Seeing that the horses were about to collide with our party, one of the men on horseback began shouting out orders to his men, and they rode swiftly forward to bring their own horses in front of the stampeding ones, turning about-face to create a blockade. Confronted with the men on horseback, the wild herd came to a standstill. Just like that, a hundred wild horses were brought to a halt, corralled right there in front of us on the road.
“Pavel?” The man who had given the orders now turned to us. He’d recognised my father and my father knew him too.
“Vaclav.” My father shook his hand. “It is good to see you, my friend.”
“Why are you turning back?” Vaclav asked.
“The Russians,” my father explained. “They’re advancing. For all we know, they’re already at the river.”
Vaclav shook his head ruefully. “So we are stuck between the devil and the deep blue sea. If we turn back, the Nazis will certainly seize our horses.”
“Yes, but, sir,” one of his men shot back at him, “if we encounter the Russians, it will be worse! They will eat them!”
As the men were debating what to do, I was admiring the horses. There was one particular colt that caught my attention. He was dark steel-grey, with sooty black stockings that ran up all four of his legs and a white snip on his muzzle. He was so beautiful!

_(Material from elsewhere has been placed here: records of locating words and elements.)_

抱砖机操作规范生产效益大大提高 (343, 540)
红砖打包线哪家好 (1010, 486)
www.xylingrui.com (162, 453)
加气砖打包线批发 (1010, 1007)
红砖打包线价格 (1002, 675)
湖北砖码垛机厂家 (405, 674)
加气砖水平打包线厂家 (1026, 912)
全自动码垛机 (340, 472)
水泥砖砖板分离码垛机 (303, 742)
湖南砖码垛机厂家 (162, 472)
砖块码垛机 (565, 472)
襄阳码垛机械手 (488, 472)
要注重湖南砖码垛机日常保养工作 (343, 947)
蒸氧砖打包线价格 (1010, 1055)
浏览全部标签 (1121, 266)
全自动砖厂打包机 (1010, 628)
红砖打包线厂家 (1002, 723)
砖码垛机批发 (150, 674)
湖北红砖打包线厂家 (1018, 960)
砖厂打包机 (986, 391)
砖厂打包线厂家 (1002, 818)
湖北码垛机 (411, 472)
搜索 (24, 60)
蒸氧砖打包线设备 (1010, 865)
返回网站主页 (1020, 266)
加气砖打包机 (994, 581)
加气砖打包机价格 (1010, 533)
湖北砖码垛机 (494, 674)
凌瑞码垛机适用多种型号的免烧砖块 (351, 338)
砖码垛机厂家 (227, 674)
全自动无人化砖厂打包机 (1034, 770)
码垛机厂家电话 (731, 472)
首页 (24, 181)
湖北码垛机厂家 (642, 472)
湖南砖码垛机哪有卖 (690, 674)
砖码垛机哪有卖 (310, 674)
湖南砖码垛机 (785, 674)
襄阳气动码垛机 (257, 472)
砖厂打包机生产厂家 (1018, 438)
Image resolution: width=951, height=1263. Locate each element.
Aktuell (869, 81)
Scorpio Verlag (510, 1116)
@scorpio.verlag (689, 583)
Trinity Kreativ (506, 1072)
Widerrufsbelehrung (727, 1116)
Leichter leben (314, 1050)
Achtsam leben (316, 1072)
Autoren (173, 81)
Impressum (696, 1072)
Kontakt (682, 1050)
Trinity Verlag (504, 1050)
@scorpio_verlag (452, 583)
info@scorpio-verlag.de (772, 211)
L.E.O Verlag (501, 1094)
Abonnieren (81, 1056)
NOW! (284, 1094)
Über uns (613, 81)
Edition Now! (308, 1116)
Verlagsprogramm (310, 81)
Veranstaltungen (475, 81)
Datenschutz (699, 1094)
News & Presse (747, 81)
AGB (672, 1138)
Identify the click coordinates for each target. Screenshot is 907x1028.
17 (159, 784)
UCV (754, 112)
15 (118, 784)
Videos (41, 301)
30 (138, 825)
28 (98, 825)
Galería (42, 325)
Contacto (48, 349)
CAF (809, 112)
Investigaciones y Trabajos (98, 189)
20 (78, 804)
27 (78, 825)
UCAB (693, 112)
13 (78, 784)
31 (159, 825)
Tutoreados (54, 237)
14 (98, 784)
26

It wasn’t just his looks that captivated me, though – it was the way he carried himself. He moved constantly, fretting and stomping, as if he had hot coals beneath his hooves. With his neck arched and his tail aloft, he pawed and pirouetted, flicking his noble head up and down in consternation. I remember that day – how all the other horses seemed to melt away, and at that moment there was only that grey colt right there in front of me.
One of the men on horseback, a young groom, noticed me staring at the colt.
“He’s beautiful, yes?” he said.
“Yes.” I nodded. “He’s my favourite.”
“You have a good eye!” the young groom said. “The Janów Estate breeds the best Arabians in the whole of Europe. And Prince is without a doubt the very finest of them all. He’s worth a lot of money.”
“Is that his name? I asked. “Prince?”
“Prince of Poland is his full name,” the young groom corrected me. And then he untied a rope from his saddle and handed it to me. “Put this on him if you want, and you can lead him back. He’s quite the escape artist this one – always bolting off away from the herd. It would help us if you led him on the journey back, since it appears we are now going home again.”